E così, mentre la stampa italiana si
crogiola sui numeri ottimistici della ripresa economica post-pandemia e sul sol
dell’avvenire garantito dal rispettato governo Draghi, la durezza più cruda
della realtà quotidiana della vita di milioni di persone viene a galla persino
attraverso un rapporto delle Nazioni Unite.
Il primo elemento messo in luce dal
rapporto è la sistematica opera di sfruttamento
della manodopera migrante, specialmente in
settori quali l’agricoltura, il tessile e la logistica. È un fenomeno risaputo, alimentato attivamente
e consapevole da precise scelte politiche: Governo dopo Governo, in maniera
sostanzialmente indipendente dal colore, si adottano provvedimenti che
criminalizzano le migrazioni.
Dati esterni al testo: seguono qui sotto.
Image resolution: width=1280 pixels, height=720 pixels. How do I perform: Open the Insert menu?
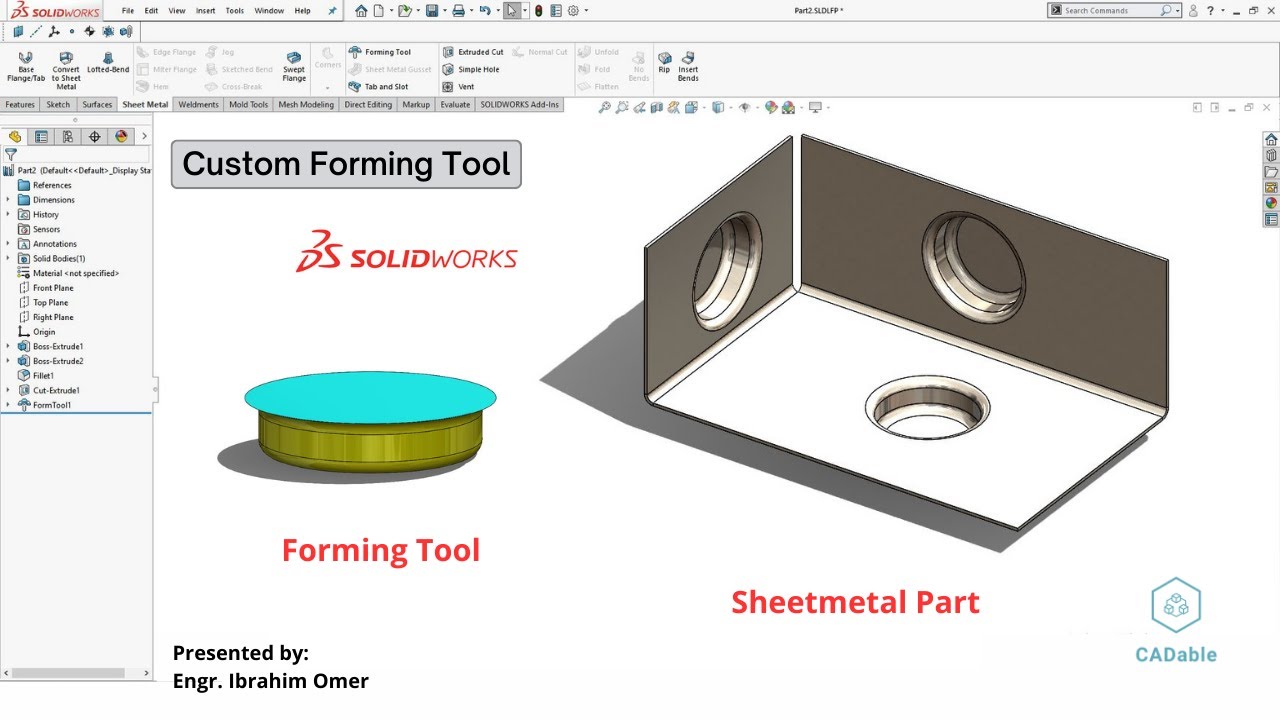[x=205, y=10]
Il migrante, reso ‘illegale’, è ancora più
vulnerabile e alla mercé del padrone, che alimenta i suoi profitti grazie a
“condizioni abitative e lavorative disumane” e salari da fame, protetto dalla
“precaria situazione legale” dello sfruttato, che non può avvalersi neanche
dalle forme minime di tutela previste per lavoratori ed esseri umani
‘regolari’. Con il contorno della canea aizzata dal Salvini di turno, che
chiede ulteriori restrizioni per poter mettere a disposizione dei suoi (di
Salvini) padroni una manodopera ancora più indebolita, frammentata e disperata.
Il rapporto mette inoltre in luce
come il Governo e le pubbliche autorità siano carenti anche nel fare rispettare
le leggi esistenti a tutela del lavoro e nel controllare realmente le imprese,
lasciando quindi sostanzialmente mano libera allo sfruttatore nello stabilire
da sé le regole del gioco sul posto di lavoro e permettendo a “produttori e
commercianti di trarre beneficio dall’impiego di forza lavoro sfruttata e a
buon mercato”.
Ci sarebbe, forte, la tentazione di
rimanere stupiti e colpiti da queste considerazioni. Di pensare che si tratti
di un’emergenza, una degenerazione patologica da curare con le ricette proposte
dal Rapporto: “creare un’istituzione preposta alla tutela dei diritti umani sul
posto di lavoro, dimostrare capacità di leadership globale traducendo gli
impegni presi dal Governo italiano, prendere seriamente le preoccupazioni delle
comunità che soffrono maggiori danni ambientali, costruire fiducia” e così via.
Neanche queste parole vuote e rituali,
però, riescono a celare il contenuto e il messaggio che il Rapporto,
involontariamente, veicola. Un sistema economico fondato
sulla ricerca del profitto ha bisogno strutturale dello sfruttamento,
dove con questa parola non si intende un concetto astratto e lontano nello
spazio e nel tempo, ma una serie di fenomeni concreti, quotidiani e
drammaticamente banali: dal lavoratore migrante costretto a vivere in ghetti e
baracche e che raccoglie
pomodori per pochi centesimi al chilo; al rider
che lavora a cottimo;
dall’operaio della logistica stritolato
da ritmi di produzione disumani; alla lavoratrice ricattata e pagata di meno del
collega uomo a parità di impiego; fino ad arrivare al depredamento
dell’ambiente e delle sue risorse.
Eccola la normalità, la prassi
quotidiana del capitalismo, di un capitalismo neoliberale ormai normalizzato
nelle sue feroci regole da tre decenni di riformismo al rovescio che hanno
minato le fondamenta del diritto del lavoro e dello stato sociale. Eccola la
normalità cui si vorrebbe tornare dopo la lunga parentesi di una pandemia che
non ha fatto altro che infierire su un organismo sociale già gravemente malato e
marcescente, dove svalorizzazione e sfruttamento del lavoro, ritmi di lavoro
soverchianti e salari da fame o del tutto inadeguati ad una vita dignitosa
erano da molti anni divenute le regole generale insindacabili.
È proprio per questa ragione che la
lotta contro le “condizioni abitative e lavorative disumane” a cui viene
sottoposta la forza lavoro migrante, la difesa dell’ambiente e della natura, il
contrasto alla precarietà e ai bassi salari devono essere le parti costitutive
di uno stesso, unico progetto politico, che ha come obiettivo e nemico non
soltanto una particolare forma degenerativa ed estrema del disagio e dello
sfruttamento, ma un sistema economico che strutturalmente produce miseria e
che prospera
nelle divisioni artificiali tra gli sfruttati.